Set out exactly, line by line, the stretch of data below that begins at the line containing "This screenshot has height=356, width=443." and ends at the line containing "Image resolution: width=568", with both ends kept.

Records for the task →
▬▬▬
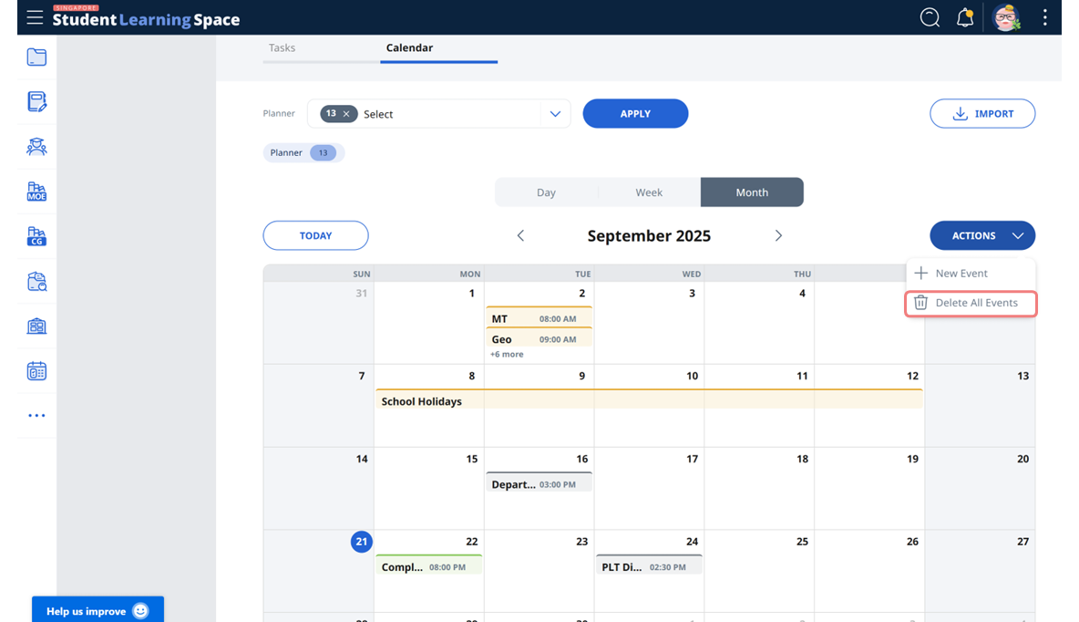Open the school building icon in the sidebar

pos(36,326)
▬▬▬
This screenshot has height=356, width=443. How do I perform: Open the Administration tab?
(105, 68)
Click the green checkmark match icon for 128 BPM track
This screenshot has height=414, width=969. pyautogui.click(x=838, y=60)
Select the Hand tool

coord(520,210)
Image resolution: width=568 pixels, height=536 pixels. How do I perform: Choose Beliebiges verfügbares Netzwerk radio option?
▬▬▬
Exercise output →
This screenshot has height=356, width=443. How do I perform: Open the Administration tab?
(105, 68)
Click the green checkmark match icon for 128 BPM track
This screenshot has height=414, width=969. pyautogui.click(x=838, y=60)
Select the Hand tool

coord(520,210)
Image resolution: width=568 pixels, height=536 pixels. How do I perform: Choose Beliebiges verfügbares Netzwerk radio option?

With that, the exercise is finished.